§ **TASK TO CARRY OUT**
In the records below, repeat exactly the lines between the line holding "Open the youtu.be/0seS-MIzMTE link" and the line holding "Task: Open the webGUI terminal", inclusive, and drop the pictures.

§ **DATASET ENTRIES**
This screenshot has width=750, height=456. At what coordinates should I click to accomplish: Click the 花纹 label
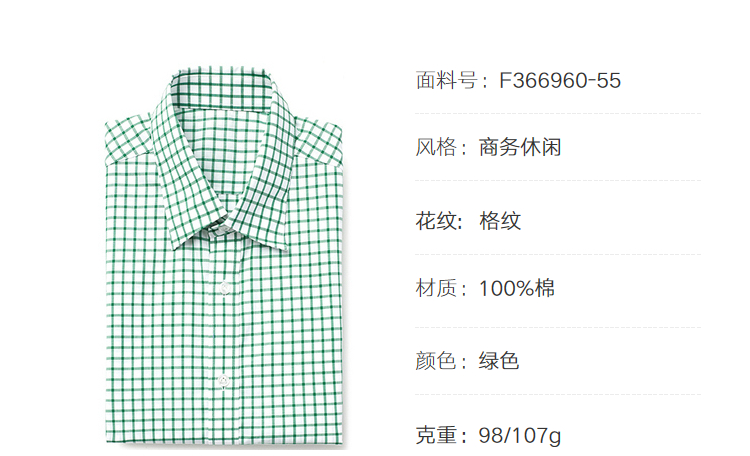435,221
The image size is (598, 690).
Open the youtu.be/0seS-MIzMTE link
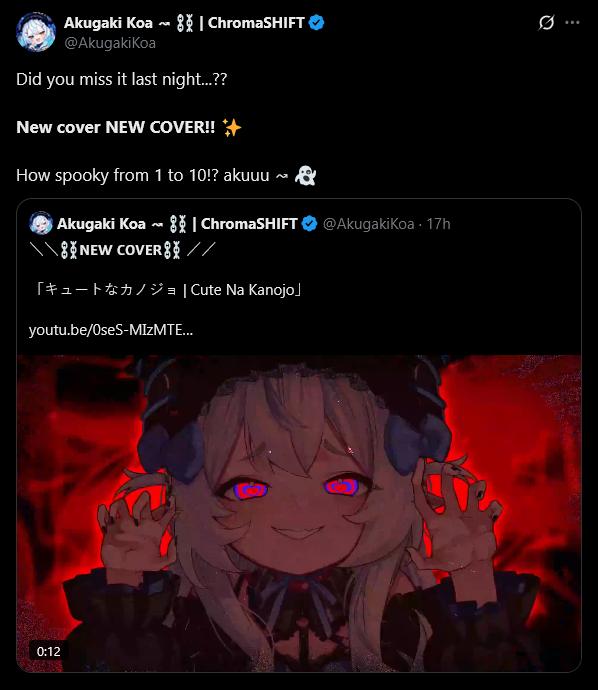pyautogui.click(x=111, y=330)
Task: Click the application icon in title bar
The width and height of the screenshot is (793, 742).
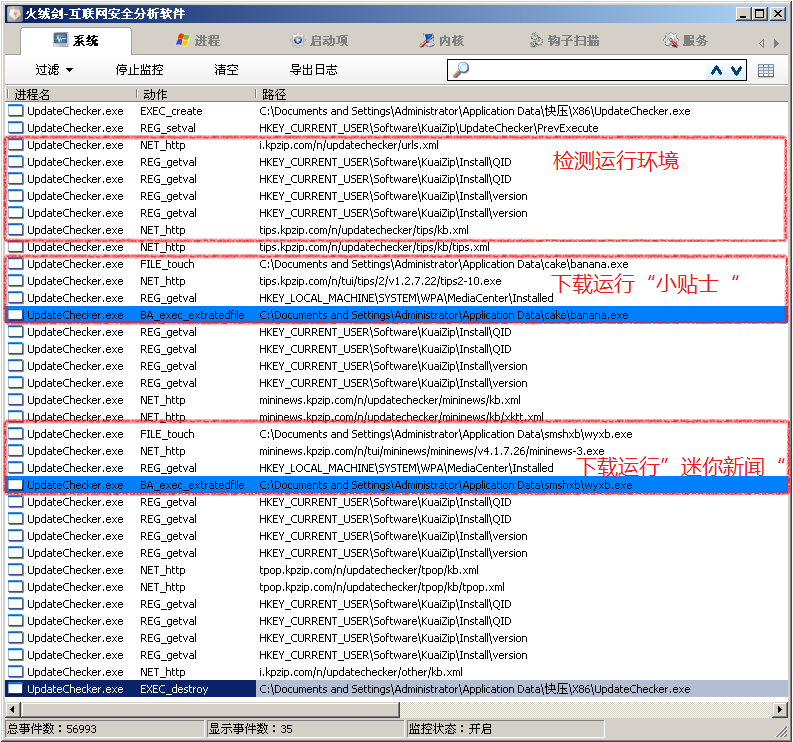Action: click(x=13, y=13)
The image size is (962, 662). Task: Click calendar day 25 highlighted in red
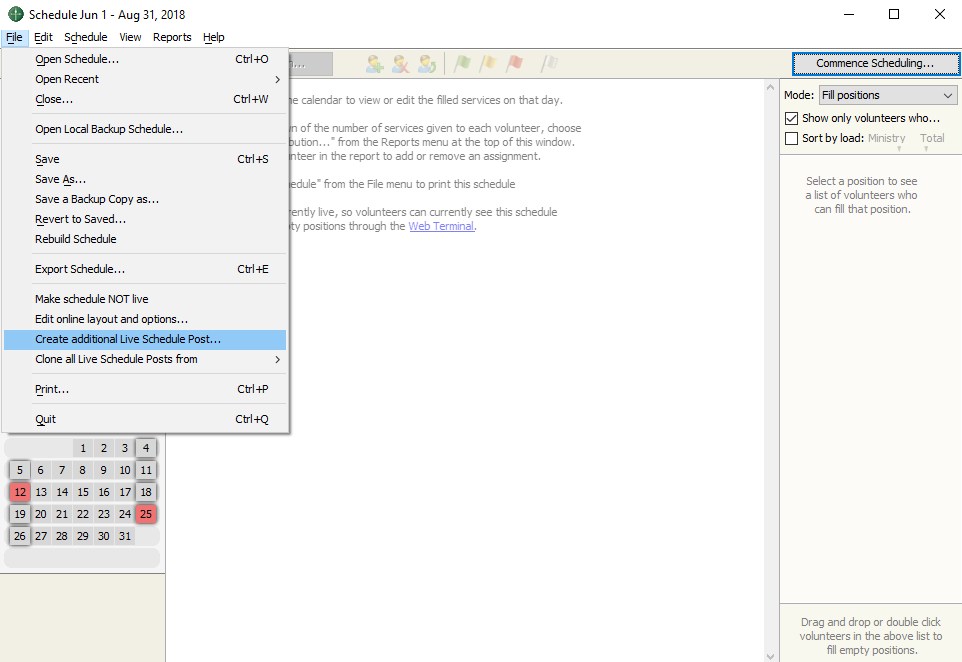pyautogui.click(x=146, y=514)
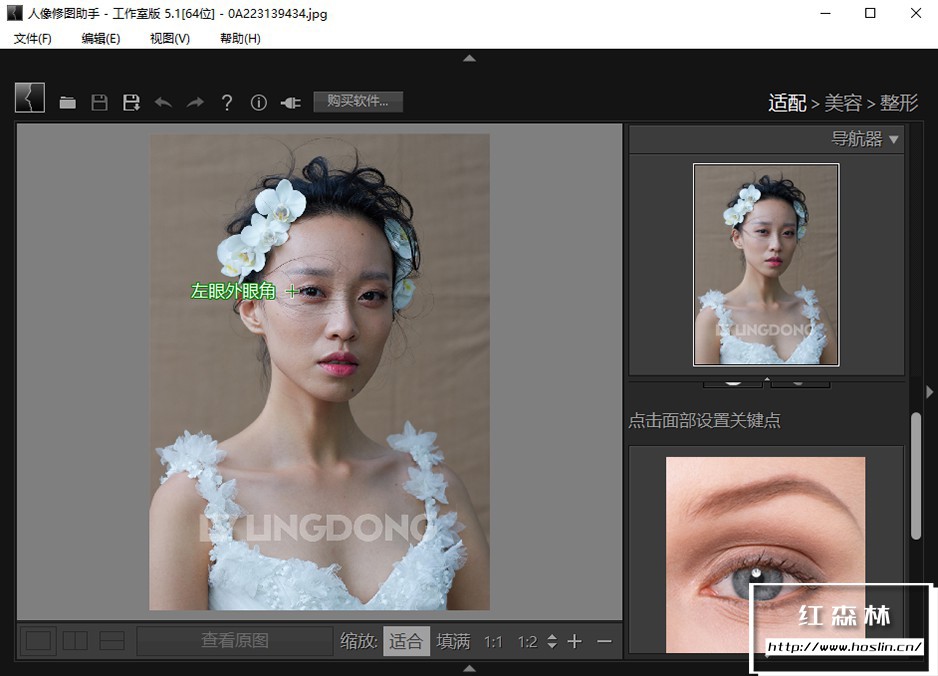Click the Save As floppy icon

point(131,102)
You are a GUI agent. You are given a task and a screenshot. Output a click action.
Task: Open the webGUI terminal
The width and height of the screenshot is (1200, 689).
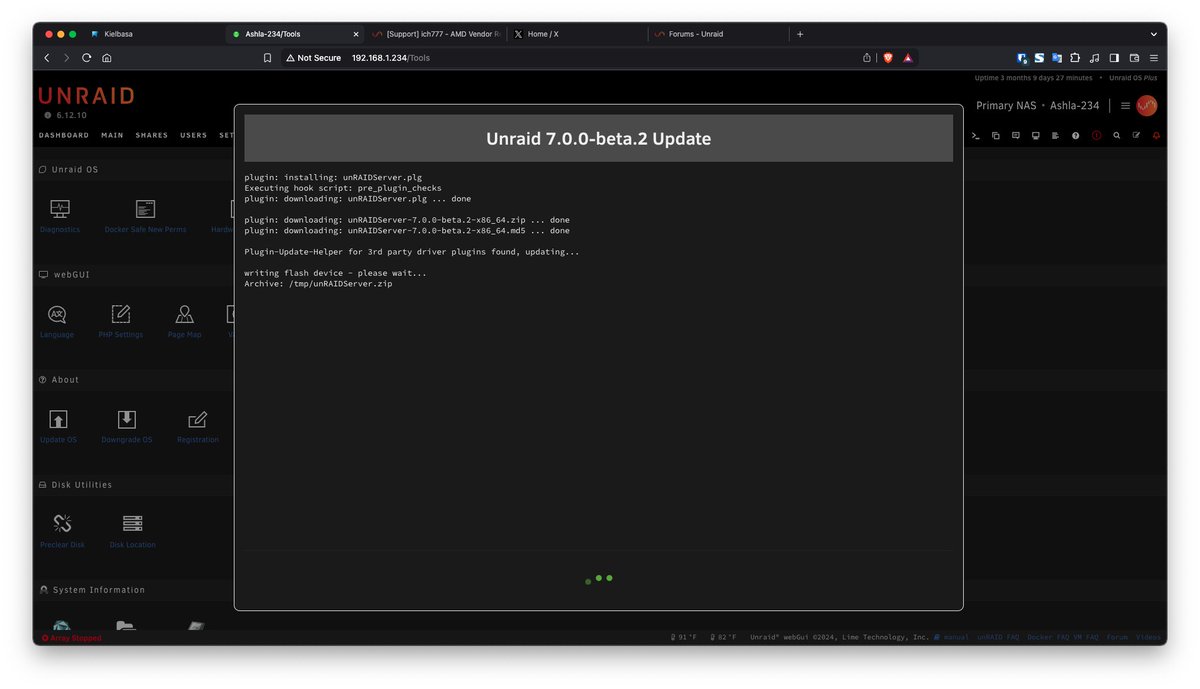coord(975,135)
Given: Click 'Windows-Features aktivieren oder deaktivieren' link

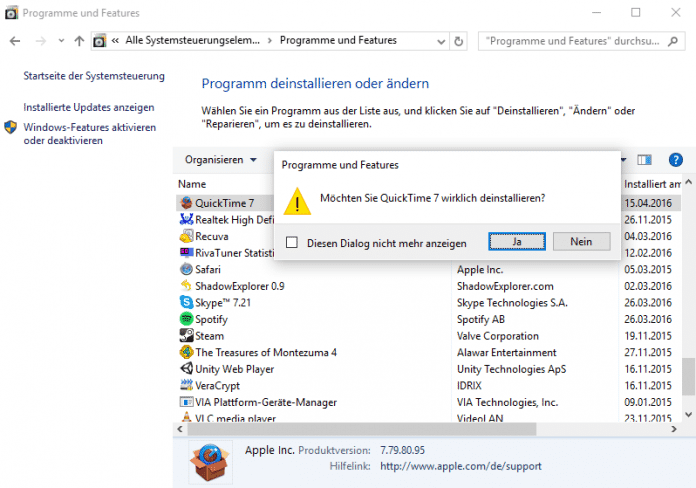Looking at the screenshot, I should point(89,134).
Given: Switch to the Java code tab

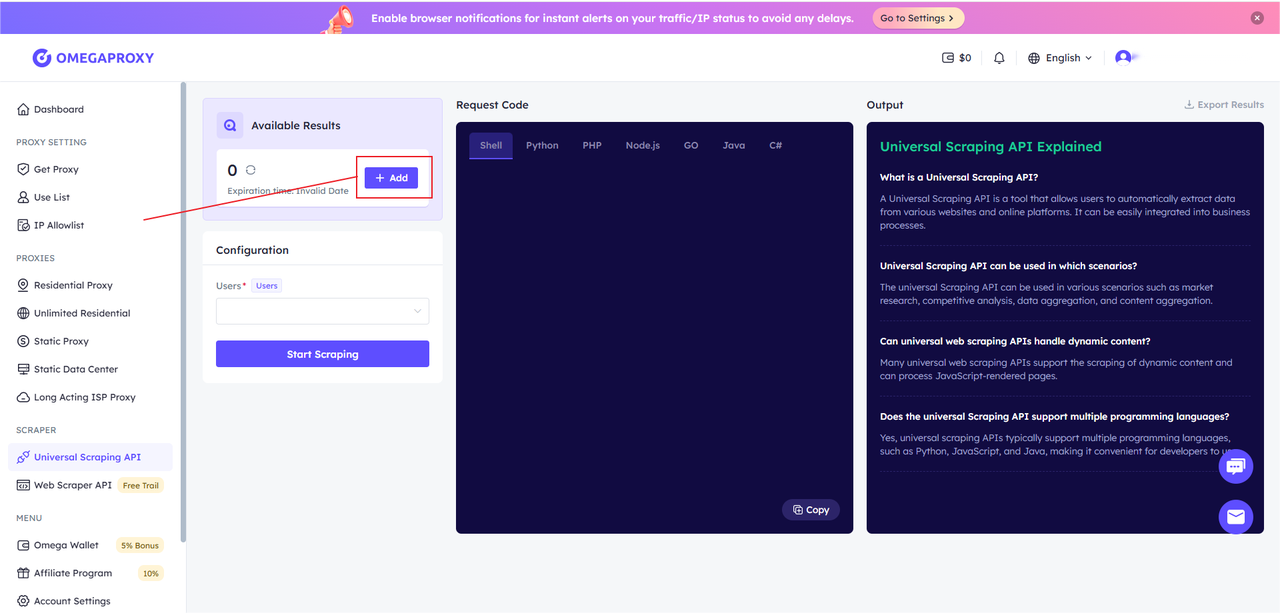Looking at the screenshot, I should tap(733, 145).

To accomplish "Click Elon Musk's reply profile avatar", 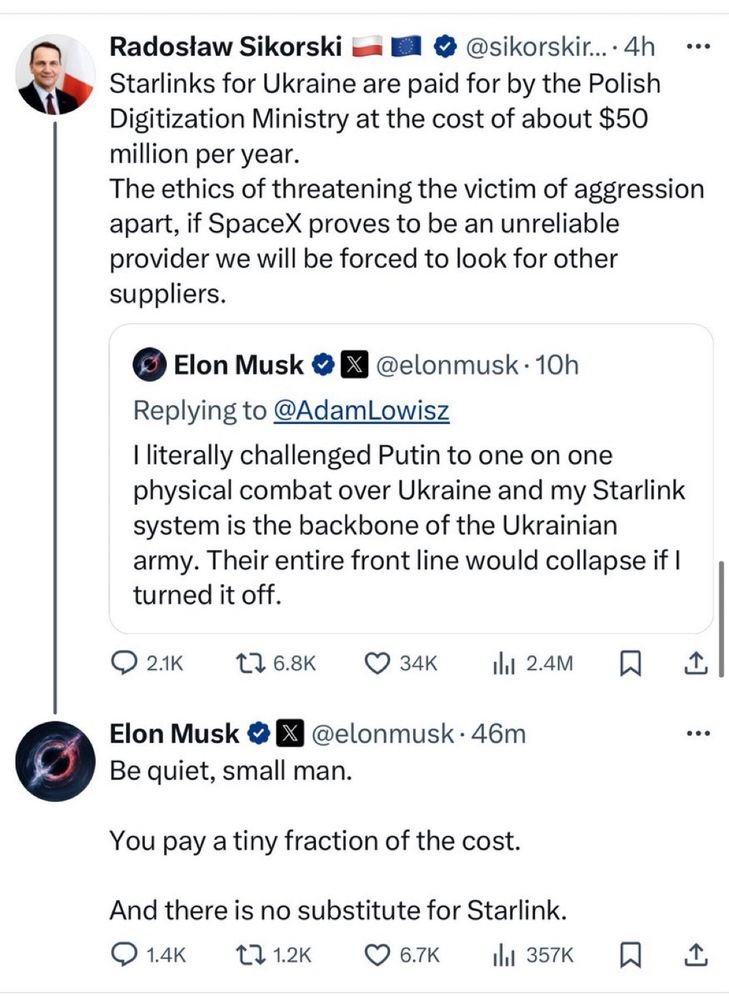I will tap(56, 761).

§ **RESULT**
Open the youtu.be/0seS-MIzMTE link
pyautogui.click(x=111, y=330)
Task: Click the application icon in title bar
The width and height of the screenshot is (793, 742).
Action: click(x=13, y=13)
The image size is (962, 662). Task: Click calendar day 25 highlighted in red
pyautogui.click(x=146, y=514)
Click the Save As floppy icon

point(131,102)
You are a GUI agent. You are given a task and a screenshot. Output a click action.
Task: Open the webGUI terminal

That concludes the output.